Hi all, I just came across this Salve Regina being sung by FSSP seminarians https://www.youtube.com/watch?v=9livz4E4rks and I love the drone they are doing. We just started our men's schola here in Las Vegas and I would love to teach this to them. Do any of you happen to have this written in either modern or gregorian chant notation? Thanks!
Incidentally, one of the chant study tracks at the Sacred Music Colloquium coming up this month in St. Louis is about expansions of unison chant into two-part improvisations like this.
There's a good chance that the version those seminarians are singing isn't published, but an adaptation devised by someone there.
Chonak is correct that what they're singing is not published. Some of the seminarians in the schola are from our Latin Mass Community and when they come home for the summer or at Christmas they help us with our schola and will randomly break out and do this stuff during practices.
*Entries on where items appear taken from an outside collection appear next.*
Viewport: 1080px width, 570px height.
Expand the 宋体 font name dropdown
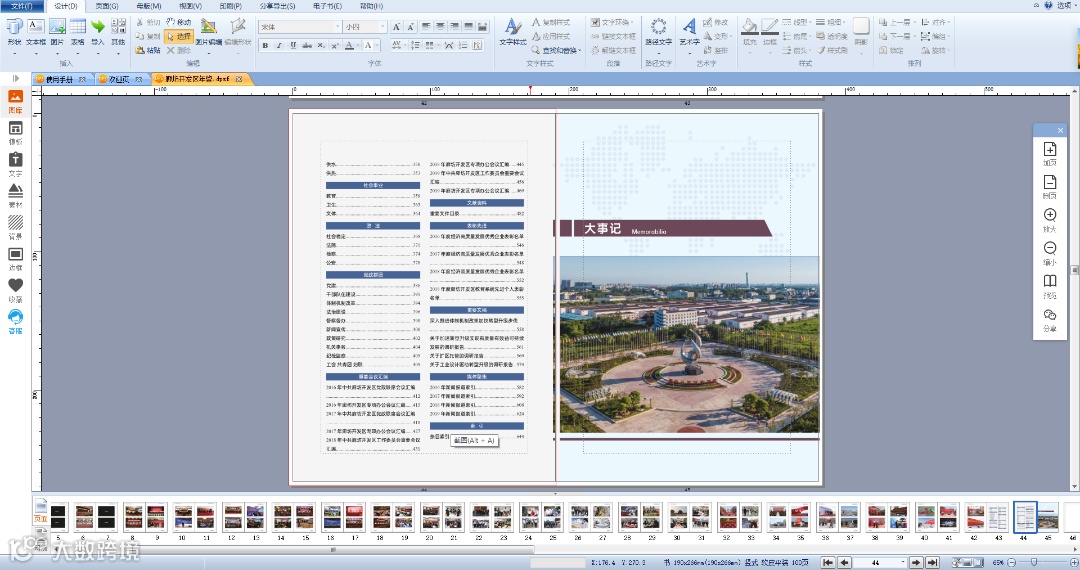pyautogui.click(x=338, y=27)
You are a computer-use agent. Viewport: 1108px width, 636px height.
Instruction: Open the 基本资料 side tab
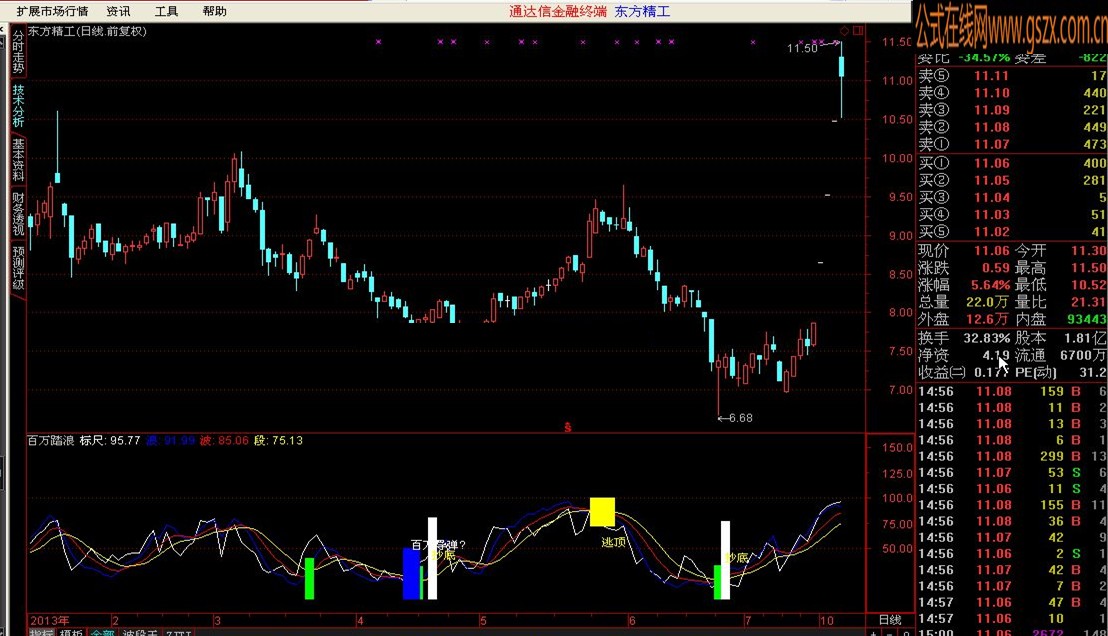[x=18, y=160]
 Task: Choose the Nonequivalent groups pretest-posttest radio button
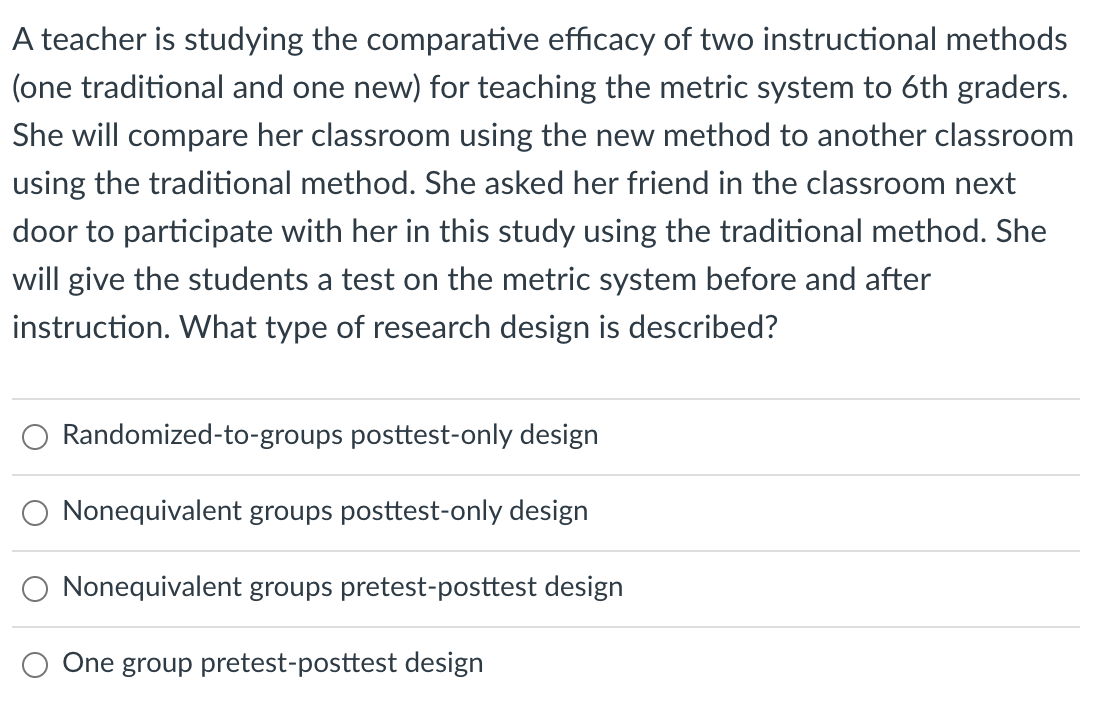pyautogui.click(x=35, y=589)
I always find it impressive when anyone can improvise. Maybe I need to "let go" of my dependence on written music and try to do the same with my men's group, and fiddle around with some drones. I suppose some things, like FSSP seminarians, probably cannot just be copy-pasted into one's own parish. Thank you, all, for you input. I appreciate it!
I don't think they're improvising. There were several voices on the drone(s), and they were all moving together cleanly. Perhaps that's the seminary's standard "performance practice" of that venerable chant.
AndreaLeal, I've attached my transcription of what they are singing. It wasn't horribly difficult to hear since there are only two vocal parts. The drone pitches are indicated in red. Let me know if you have problems reading it; it looks okay in Mac Preview.
Thanks very much for drawing attention to this video! I always thought the Salve would sound great with a drone but never got around to working it out myself. Don't feel bound to do it exactly the same way if you can find ways to make it more musically interesting!
(As an aside, I much prefer the "monastic tone" of the Salve Regina, also found in the PBC 2nd edition; the melody and rhythm seem to flow better, as is common in the later work of Solesmes in the 1934 Antiphonale Monasticum.)